**EXERCISE TASK:** Copy the following lines exactly as they appear.

**DATA TO USE:**

__________________________________________________

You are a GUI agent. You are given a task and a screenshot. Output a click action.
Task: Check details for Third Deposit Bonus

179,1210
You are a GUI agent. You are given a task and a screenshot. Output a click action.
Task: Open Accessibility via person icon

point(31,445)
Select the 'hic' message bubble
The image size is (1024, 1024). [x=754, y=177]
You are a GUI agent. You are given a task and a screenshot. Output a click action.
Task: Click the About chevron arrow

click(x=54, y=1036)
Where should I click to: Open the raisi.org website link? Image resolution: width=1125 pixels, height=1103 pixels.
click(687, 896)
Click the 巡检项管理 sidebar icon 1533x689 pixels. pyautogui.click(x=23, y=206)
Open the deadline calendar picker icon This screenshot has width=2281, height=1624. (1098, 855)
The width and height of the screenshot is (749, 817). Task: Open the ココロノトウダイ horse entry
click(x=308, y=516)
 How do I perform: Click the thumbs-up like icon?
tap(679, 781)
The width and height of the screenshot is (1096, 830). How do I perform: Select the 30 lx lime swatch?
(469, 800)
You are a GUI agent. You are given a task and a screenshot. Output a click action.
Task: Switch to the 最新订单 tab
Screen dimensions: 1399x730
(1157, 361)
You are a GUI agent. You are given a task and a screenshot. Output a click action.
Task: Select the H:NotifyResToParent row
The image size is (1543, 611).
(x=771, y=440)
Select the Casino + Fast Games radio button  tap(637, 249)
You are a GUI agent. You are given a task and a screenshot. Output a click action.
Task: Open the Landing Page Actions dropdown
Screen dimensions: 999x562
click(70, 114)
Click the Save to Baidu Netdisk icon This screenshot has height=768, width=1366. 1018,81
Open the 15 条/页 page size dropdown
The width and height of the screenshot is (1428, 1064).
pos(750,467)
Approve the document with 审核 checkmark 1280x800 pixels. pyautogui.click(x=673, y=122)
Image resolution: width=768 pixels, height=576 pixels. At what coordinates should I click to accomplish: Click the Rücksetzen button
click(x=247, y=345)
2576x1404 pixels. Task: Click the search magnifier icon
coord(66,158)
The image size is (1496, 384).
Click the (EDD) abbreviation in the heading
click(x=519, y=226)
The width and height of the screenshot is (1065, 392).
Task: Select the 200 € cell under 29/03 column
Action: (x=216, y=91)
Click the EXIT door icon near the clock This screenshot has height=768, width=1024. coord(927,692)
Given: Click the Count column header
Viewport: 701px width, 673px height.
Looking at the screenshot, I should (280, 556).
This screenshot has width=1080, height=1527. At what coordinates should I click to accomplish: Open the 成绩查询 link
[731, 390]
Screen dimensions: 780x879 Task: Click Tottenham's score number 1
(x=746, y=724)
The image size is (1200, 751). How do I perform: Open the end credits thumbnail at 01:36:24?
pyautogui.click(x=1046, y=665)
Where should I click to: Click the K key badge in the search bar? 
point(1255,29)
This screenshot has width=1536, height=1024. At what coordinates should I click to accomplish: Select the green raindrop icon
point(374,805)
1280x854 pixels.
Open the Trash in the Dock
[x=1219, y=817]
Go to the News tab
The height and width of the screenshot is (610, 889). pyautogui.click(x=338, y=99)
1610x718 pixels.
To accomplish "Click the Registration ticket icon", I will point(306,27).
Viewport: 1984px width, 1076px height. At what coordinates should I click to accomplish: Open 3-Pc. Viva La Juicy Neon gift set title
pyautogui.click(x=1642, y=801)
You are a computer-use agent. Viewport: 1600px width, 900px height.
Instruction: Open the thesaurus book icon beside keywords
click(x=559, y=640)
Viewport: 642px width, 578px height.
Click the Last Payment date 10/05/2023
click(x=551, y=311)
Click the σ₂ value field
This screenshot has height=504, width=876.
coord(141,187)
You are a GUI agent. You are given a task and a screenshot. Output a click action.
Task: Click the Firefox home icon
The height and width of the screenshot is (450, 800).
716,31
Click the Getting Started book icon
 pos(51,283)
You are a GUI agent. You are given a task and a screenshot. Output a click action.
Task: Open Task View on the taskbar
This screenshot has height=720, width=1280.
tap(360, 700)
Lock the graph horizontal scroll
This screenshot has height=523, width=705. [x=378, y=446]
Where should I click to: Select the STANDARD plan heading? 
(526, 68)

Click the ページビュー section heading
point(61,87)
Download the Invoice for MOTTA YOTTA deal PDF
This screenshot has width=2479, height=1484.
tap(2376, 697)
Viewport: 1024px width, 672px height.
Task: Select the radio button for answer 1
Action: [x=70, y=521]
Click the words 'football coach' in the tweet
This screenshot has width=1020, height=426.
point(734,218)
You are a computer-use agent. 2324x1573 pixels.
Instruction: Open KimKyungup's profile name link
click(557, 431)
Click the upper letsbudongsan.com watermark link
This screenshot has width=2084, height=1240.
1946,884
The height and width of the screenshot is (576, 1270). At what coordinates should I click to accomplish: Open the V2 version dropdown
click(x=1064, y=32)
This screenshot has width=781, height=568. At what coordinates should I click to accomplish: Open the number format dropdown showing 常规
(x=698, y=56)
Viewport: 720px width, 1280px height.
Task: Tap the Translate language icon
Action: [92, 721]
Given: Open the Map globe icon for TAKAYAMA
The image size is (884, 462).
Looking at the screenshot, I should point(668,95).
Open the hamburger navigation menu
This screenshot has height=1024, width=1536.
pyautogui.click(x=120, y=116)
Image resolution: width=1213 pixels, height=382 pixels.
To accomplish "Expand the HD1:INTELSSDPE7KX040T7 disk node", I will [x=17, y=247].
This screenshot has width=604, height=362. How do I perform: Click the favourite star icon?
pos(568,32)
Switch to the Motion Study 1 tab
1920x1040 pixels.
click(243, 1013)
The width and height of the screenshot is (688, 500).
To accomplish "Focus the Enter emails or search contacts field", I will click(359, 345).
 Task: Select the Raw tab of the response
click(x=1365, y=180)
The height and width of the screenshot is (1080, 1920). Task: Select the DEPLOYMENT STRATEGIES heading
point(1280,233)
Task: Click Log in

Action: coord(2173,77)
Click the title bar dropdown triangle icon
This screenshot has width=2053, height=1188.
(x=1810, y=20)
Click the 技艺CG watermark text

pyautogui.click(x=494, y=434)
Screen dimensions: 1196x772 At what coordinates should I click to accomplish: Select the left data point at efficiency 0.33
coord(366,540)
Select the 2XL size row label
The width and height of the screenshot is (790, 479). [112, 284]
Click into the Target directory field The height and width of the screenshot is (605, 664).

__________________________________________________

**WRITTEN REPLY:**
You are a GUI agent. You are given a task and a screenshot. Output a click action.
Task: Check details for Third Deposit Bonus

179,1210
You are a GUI agent. You are given a task and a screenshot. Output a click action.
Task: Open Accessibility via person icon

point(31,445)
Select the 'hic' message bubble
The image size is (1024, 1024). [x=754, y=177]
You are a GUI agent. You are given a task and a screenshot. Output a click action.
Task: Click the About chevron arrow

click(x=54, y=1036)
Where should I click to: Open the raisi.org website link? Image resolution: width=1125 pixels, height=1103 pixels.
click(687, 896)
Click the 巡检项管理 sidebar icon 1533x689 pixels. pyautogui.click(x=23, y=206)
Open the deadline calendar picker icon This screenshot has width=2281, height=1624. (1098, 855)
The width and height of the screenshot is (749, 817). Task: Open the ココロノトウダイ horse entry
click(x=308, y=516)
 How do I perform: Click the thumbs-up like icon?
tap(679, 781)
The width and height of the screenshot is (1096, 830). How do I perform: Select the 30 lx lime swatch?
(469, 800)
You are a GUI agent. You are given a task and a screenshot. Output a click action.
Task: Switch to the 最新订单 tab
Screen dimensions: 1399x730
(1157, 361)
You are a GUI agent. You are given a task and a screenshot. Output a click action.
Task: Select the H:NotifyResToParent row
The image size is (1543, 611).
(x=771, y=440)
Select the Casino + Fast Games radio button  tap(637, 249)
You are a GUI agent. You are given a task and a screenshot. Output a click action.
Task: Open the Landing Page Actions dropdown
Screen dimensions: 999x562
click(70, 114)
Click the Save to Baidu Netdisk icon This screenshot has height=768, width=1366. 1018,81
Open the 15 条/页 page size dropdown
The width and height of the screenshot is (1428, 1064).
pos(750,467)
Approve the document with 审核 checkmark 1280x800 pixels. pyautogui.click(x=673, y=122)
Image resolution: width=768 pixels, height=576 pixels. At what coordinates should I click to accomplish: Click the Rücksetzen button
click(x=247, y=345)
2576x1404 pixels. Task: Click the search magnifier icon
coord(66,158)
The image size is (1496, 384).
Click the (EDD) abbreviation in the heading
click(x=519, y=226)
The width and height of the screenshot is (1065, 392).
Task: Select the 200 € cell under 29/03 column
Action: (x=216, y=91)
Click the EXIT door icon near the clock This screenshot has height=768, width=1024. coord(927,692)
Given: Click the Count column header
Viewport: 701px width, 673px height.
Looking at the screenshot, I should (280, 556).
This screenshot has width=1080, height=1527. At what coordinates should I click to accomplish: Open the 成绩查询 link
[731, 390]
Screen dimensions: 780x879 Task: Click Tottenham's score number 1
(x=746, y=724)
The image size is (1200, 751). How do I perform: Open the end credits thumbnail at 01:36:24?
pyautogui.click(x=1046, y=665)
Where should I click to: Click the K key badge in the search bar? 
point(1255,29)
This screenshot has width=1536, height=1024. At what coordinates should I click to accomplish: Select the green raindrop icon
point(374,805)
1280x854 pixels.
Open the Trash in the Dock
[x=1219, y=817]
Go to the News tab
The height and width of the screenshot is (610, 889). pyautogui.click(x=338, y=99)
1610x718 pixels.
To accomplish "Click the Registration ticket icon", I will point(306,27).
Viewport: 1984px width, 1076px height. At what coordinates should I click to accomplish: Open 3-Pc. Viva La Juicy Neon gift set title
pyautogui.click(x=1642, y=801)
You are a computer-use agent. Viewport: 1600px width, 900px height.
Instruction: Open the thesaurus book icon beside keywords
click(x=559, y=640)
Viewport: 642px width, 578px height.
Click the Last Payment date 10/05/2023
click(x=551, y=311)
Click the σ₂ value field
This screenshot has height=504, width=876.
coord(141,187)
You are a GUI agent. You are given a task and a screenshot. Output a click action.
Task: Click the Firefox home icon
The height and width of the screenshot is (450, 800).
716,31
Click the Getting Started book icon
 pos(51,283)
You are a GUI agent. You are given a task and a screenshot. Output a click action.
Task: Open Task View on the taskbar
This screenshot has height=720, width=1280.
tap(360, 700)
Lock the graph horizontal scroll
This screenshot has height=523, width=705. [x=378, y=446]
Where should I click to: Select the STANDARD plan heading? 
(526, 68)

Click the ページビュー section heading
point(61,87)
Download the Invoice for MOTTA YOTTA deal PDF
This screenshot has width=2479, height=1484.
tap(2376, 697)
Viewport: 1024px width, 672px height.
Task: Select the radio button for answer 1
Action: [x=70, y=521]
Click the words 'football coach' in the tweet
This screenshot has width=1020, height=426.
point(734,218)
You are a computer-use agent. 2324x1573 pixels.
Instruction: Open KimKyungup's profile name link
click(557, 431)
Click the upper letsbudongsan.com watermark link
This screenshot has width=2084, height=1240.
1946,884
The height and width of the screenshot is (576, 1270). At what coordinates should I click to accomplish: Open the V2 version dropdown
click(x=1064, y=32)
This screenshot has width=781, height=568. At what coordinates should I click to accomplish: Open the number format dropdown showing 常规
(x=698, y=56)
Viewport: 720px width, 1280px height.
Task: Tap the Translate language icon
Action: [92, 721]
Given: Open the Map globe icon for TAKAYAMA
The image size is (884, 462).
Looking at the screenshot, I should point(668,95).
Open the hamburger navigation menu
This screenshot has height=1024, width=1536.
pyautogui.click(x=120, y=116)
Image resolution: width=1213 pixels, height=382 pixels.
To accomplish "Expand the HD1:INTELSSDPE7KX040T7 disk node", I will [x=17, y=247].
This screenshot has width=604, height=362. How do I perform: Click the favourite star icon?
pos(568,32)
Switch to the Motion Study 1 tab
1920x1040 pixels.
click(243, 1013)
The width and height of the screenshot is (688, 500).
To accomplish "Focus the Enter emails or search contacts field", I will click(359, 345).
 Task: Select the Raw tab of the response
click(x=1365, y=180)
The height and width of the screenshot is (1080, 1920). Task: Select the DEPLOYMENT STRATEGIES heading
point(1280,233)
Task: Click Log in

Action: coord(2173,77)
Click the title bar dropdown triangle icon
This screenshot has width=2053, height=1188.
(x=1810, y=20)
Click the 技艺CG watermark text

pyautogui.click(x=494, y=434)
Screen dimensions: 1196x772 At what coordinates should I click to accomplish: Select the left data point at efficiency 0.33
coord(366,540)
Select the 2XL size row label
The width and height of the screenshot is (790, 479). [112, 284]
Click into the Target directory field The height and width of the screenshot is (605, 664).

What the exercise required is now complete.